___ Records to process ___

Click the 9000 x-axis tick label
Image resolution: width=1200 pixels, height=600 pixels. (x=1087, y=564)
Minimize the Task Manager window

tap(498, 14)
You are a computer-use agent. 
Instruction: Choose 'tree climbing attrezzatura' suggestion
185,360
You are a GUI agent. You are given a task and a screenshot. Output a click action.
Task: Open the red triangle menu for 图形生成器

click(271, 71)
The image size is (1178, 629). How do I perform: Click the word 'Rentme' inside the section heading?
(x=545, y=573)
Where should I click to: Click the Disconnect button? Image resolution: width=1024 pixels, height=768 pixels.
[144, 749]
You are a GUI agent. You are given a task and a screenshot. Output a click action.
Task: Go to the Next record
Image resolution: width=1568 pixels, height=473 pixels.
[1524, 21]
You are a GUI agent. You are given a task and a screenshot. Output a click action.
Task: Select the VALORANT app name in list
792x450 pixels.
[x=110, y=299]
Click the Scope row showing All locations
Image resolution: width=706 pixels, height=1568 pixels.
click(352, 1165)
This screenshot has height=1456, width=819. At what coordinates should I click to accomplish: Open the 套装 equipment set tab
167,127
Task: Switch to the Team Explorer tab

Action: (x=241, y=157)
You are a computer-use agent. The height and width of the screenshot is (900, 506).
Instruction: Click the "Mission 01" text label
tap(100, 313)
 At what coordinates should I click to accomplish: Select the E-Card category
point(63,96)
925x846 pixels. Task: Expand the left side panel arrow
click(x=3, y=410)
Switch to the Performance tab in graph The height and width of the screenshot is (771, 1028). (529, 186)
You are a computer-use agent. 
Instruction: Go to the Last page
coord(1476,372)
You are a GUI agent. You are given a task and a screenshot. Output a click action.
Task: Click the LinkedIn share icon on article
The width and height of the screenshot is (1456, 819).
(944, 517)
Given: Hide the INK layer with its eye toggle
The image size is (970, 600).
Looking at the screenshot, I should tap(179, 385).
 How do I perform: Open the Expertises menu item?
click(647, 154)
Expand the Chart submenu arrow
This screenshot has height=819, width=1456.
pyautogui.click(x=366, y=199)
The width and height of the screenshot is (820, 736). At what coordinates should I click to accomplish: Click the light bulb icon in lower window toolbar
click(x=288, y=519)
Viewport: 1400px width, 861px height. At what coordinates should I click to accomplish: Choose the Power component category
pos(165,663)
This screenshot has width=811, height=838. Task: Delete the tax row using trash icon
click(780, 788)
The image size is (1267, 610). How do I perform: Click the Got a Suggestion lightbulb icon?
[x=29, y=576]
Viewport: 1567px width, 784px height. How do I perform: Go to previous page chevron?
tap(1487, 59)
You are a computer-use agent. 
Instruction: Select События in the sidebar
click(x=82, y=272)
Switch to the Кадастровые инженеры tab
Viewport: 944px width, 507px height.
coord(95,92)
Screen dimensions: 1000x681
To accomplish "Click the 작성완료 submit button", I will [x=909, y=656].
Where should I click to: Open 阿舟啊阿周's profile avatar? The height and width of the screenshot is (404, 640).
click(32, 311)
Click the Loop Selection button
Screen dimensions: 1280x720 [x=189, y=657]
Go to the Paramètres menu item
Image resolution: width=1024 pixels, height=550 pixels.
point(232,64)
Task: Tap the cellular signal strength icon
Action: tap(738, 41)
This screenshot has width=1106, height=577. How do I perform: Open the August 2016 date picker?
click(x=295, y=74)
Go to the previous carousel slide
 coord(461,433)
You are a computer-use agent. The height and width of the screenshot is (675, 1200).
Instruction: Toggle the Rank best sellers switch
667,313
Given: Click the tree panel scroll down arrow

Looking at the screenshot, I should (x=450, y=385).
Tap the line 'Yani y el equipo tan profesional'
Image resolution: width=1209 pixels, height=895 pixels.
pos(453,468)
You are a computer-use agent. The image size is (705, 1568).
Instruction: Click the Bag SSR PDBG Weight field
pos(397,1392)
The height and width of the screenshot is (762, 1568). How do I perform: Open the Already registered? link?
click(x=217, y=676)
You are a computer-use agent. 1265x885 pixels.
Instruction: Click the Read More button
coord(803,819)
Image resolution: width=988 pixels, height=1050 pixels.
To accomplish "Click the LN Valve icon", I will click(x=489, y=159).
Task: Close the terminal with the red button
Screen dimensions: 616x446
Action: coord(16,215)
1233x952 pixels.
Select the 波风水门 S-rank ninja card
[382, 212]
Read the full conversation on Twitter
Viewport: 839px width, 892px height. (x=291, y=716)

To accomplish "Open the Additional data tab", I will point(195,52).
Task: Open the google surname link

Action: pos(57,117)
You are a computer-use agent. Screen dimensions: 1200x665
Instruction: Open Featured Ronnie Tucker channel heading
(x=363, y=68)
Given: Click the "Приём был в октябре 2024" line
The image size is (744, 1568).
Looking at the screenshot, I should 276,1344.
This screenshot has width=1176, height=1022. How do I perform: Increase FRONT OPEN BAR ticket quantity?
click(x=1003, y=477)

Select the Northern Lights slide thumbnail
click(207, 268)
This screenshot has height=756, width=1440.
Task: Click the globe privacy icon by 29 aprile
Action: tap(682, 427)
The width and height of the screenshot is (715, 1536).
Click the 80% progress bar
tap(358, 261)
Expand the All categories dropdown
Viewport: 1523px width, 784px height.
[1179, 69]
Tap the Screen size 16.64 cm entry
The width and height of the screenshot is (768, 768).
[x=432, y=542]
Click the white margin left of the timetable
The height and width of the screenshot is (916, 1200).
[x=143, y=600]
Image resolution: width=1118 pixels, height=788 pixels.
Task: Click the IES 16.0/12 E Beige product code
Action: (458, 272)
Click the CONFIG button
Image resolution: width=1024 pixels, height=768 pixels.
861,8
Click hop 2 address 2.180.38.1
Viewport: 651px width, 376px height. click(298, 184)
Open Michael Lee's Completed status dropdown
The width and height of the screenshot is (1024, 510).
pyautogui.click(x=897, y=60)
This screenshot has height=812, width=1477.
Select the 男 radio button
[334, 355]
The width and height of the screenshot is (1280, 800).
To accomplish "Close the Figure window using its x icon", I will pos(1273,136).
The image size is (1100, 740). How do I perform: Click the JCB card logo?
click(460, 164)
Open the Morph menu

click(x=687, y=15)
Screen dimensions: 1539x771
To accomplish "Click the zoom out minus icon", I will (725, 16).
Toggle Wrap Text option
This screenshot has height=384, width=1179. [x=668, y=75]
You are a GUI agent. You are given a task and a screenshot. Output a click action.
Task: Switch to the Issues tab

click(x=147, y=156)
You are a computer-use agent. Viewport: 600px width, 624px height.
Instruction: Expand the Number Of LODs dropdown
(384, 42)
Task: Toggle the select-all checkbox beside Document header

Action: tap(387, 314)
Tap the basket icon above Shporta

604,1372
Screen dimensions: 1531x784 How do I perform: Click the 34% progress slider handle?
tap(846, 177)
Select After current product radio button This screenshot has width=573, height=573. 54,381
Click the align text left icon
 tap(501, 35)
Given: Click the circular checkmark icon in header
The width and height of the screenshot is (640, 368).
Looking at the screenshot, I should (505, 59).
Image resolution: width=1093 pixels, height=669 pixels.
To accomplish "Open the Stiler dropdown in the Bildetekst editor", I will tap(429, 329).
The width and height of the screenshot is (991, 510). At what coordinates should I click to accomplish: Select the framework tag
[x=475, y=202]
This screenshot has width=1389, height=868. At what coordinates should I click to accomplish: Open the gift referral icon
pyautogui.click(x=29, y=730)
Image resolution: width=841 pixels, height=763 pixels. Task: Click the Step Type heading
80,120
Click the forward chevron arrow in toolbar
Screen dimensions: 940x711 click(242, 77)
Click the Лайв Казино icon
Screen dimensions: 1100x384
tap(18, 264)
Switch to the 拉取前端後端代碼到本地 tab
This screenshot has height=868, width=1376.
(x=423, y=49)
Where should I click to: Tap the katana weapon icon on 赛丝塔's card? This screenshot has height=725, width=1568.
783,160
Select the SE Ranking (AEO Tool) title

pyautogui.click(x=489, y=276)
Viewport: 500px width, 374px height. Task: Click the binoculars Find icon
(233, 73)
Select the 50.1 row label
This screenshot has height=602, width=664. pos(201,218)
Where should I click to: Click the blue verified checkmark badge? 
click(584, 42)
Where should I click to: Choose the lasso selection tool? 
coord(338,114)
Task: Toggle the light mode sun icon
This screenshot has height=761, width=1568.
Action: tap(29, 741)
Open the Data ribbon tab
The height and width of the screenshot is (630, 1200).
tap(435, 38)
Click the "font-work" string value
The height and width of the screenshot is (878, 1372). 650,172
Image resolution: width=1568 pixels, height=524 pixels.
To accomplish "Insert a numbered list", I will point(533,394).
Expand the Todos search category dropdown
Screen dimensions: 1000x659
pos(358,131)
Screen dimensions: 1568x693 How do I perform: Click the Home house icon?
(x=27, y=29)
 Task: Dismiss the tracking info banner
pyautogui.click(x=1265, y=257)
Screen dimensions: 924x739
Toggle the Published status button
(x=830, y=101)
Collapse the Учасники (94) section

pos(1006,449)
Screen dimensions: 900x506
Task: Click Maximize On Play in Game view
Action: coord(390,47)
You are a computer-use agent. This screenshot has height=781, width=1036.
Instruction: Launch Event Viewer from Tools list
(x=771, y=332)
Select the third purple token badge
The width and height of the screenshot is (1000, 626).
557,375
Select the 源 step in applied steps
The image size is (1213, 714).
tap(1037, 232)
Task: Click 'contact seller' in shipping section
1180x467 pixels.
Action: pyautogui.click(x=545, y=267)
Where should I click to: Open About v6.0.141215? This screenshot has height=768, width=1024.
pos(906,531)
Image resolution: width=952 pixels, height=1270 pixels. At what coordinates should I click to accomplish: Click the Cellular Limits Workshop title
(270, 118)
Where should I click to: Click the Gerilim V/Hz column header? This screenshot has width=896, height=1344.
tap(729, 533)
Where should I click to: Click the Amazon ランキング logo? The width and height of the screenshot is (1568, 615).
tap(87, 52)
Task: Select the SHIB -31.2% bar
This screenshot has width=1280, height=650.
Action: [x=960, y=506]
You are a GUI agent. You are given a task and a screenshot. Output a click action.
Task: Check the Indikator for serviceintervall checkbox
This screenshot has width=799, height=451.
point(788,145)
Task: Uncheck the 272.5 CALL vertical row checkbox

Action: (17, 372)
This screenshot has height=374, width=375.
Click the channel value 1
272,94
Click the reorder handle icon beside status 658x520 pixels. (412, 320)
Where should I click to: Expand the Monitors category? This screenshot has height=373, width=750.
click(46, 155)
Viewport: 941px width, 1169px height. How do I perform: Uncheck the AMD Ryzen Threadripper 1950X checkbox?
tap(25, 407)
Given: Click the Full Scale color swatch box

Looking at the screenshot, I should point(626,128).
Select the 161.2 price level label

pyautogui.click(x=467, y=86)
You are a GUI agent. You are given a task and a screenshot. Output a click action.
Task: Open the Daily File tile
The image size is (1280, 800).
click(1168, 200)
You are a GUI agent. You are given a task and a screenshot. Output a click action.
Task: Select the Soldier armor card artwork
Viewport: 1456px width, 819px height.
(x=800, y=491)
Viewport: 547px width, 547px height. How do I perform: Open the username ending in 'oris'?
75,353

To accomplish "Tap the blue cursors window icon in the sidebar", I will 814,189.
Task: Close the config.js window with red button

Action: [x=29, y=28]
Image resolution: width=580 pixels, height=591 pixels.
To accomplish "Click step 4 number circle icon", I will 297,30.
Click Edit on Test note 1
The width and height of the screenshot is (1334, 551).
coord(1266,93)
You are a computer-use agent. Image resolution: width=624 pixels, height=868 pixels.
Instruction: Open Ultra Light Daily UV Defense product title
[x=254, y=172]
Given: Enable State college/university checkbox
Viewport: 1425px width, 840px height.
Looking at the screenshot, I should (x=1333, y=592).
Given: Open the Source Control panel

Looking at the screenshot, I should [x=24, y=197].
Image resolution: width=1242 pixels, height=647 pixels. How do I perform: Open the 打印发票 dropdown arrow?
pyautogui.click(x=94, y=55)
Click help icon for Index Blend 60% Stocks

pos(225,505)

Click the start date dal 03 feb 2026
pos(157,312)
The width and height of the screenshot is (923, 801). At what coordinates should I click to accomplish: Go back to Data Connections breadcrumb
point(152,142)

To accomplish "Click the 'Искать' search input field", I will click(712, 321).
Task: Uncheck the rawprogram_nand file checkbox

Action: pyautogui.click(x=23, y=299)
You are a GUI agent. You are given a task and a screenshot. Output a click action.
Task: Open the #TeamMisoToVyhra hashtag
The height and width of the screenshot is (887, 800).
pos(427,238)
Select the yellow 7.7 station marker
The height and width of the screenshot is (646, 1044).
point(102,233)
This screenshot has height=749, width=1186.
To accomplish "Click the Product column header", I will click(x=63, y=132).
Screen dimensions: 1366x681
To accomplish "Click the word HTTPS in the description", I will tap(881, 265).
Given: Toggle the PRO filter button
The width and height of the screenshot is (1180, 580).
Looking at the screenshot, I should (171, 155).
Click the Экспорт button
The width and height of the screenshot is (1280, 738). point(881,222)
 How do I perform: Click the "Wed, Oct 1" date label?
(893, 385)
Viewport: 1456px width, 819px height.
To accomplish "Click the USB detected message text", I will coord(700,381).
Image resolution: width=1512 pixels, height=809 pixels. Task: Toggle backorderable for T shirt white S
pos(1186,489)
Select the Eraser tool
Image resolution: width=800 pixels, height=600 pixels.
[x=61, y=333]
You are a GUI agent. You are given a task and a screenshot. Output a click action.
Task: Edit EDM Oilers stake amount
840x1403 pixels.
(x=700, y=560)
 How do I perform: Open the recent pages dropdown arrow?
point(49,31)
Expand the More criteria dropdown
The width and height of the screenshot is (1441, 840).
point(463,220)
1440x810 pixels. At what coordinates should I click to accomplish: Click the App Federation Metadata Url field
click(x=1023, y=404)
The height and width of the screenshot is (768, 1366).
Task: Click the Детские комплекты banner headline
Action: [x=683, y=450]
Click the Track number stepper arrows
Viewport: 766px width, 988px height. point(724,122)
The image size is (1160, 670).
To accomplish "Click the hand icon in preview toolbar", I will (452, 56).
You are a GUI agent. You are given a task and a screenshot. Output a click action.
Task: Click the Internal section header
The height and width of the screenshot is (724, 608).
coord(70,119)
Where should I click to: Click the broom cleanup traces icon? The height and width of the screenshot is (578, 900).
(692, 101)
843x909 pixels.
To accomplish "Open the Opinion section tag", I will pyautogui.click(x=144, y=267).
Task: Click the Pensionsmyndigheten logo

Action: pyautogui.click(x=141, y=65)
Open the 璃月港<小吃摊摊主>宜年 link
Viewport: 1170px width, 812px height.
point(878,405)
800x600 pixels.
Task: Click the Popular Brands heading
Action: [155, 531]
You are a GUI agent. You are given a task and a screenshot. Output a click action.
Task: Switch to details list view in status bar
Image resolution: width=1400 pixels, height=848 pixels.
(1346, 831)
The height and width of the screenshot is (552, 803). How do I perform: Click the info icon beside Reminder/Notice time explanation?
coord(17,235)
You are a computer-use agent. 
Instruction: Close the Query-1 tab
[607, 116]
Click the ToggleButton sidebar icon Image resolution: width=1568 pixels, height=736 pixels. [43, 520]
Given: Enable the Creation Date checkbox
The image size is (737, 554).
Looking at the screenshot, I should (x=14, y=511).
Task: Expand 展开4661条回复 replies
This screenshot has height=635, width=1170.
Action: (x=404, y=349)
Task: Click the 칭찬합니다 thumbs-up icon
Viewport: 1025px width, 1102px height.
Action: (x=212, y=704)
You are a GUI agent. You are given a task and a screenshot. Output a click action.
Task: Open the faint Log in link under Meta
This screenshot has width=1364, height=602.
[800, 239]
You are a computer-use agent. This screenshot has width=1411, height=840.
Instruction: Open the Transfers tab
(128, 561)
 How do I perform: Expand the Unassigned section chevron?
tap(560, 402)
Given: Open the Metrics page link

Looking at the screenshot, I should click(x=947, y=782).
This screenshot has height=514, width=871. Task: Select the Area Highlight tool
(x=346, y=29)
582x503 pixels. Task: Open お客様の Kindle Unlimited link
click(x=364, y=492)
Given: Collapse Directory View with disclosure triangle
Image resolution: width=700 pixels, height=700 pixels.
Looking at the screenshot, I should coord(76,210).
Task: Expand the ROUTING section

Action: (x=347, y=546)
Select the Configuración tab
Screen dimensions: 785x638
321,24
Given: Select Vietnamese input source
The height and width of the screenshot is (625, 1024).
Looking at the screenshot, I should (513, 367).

___

* Prompt
Reproduce exactly the section above that begins at the line containing "Go to the previous carousel slide" and ends at the line containing "The width and height of the screenshot is (715, 1536).", leaving out all other lines.

* Solution to the problem
Go to the previous carousel slide
 coord(461,433)
You are a computer-use agent. The height and width of the screenshot is (675, 1200).
Instruction: Toggle the Rank best sellers switch
667,313
Given: Click the tree panel scroll down arrow

Looking at the screenshot, I should (x=450, y=385).
Tap the line 'Yani y el equipo tan profesional'
Image resolution: width=1209 pixels, height=895 pixels.
pos(453,468)
You are a computer-use agent. The image size is (705, 1568).
Instruction: Click the Bag SSR PDBG Weight field
pos(397,1392)
The height and width of the screenshot is (762, 1568). How do I perform: Open the Already registered? link?
click(x=217, y=676)
You are a computer-use agent. 1265x885 pixels.
Instruction: Click the Read More button
coord(803,819)
Image resolution: width=988 pixels, height=1050 pixels.
To accomplish "Click the LN Valve icon", I will click(x=489, y=159).
Task: Close the terminal with the red button
Screen dimensions: 616x446
Action: coord(16,215)
1233x952 pixels.
Select the 波风水门 S-rank ninja card
[382, 212]
Read the full conversation on Twitter
Viewport: 839px width, 892px height. (x=291, y=716)

To accomplish "Open the Additional data tab", I will point(195,52).
Task: Open the google surname link

Action: pos(57,117)
You are a computer-use agent. Screen dimensions: 1200x665
Instruction: Open Featured Ronnie Tucker channel heading
(x=363, y=68)
Given: Click the "Приём был в октябре 2024" line
The image size is (744, 1568).
Looking at the screenshot, I should 276,1344.
This screenshot has width=1176, height=1022. How do I perform: Increase FRONT OPEN BAR ticket quantity?
click(x=1003, y=477)

Select the Northern Lights slide thumbnail
click(207, 268)
This screenshot has height=756, width=1440.
Task: Click the globe privacy icon by 29 aprile
Action: tap(682, 427)
The width and height of the screenshot is (715, 1536).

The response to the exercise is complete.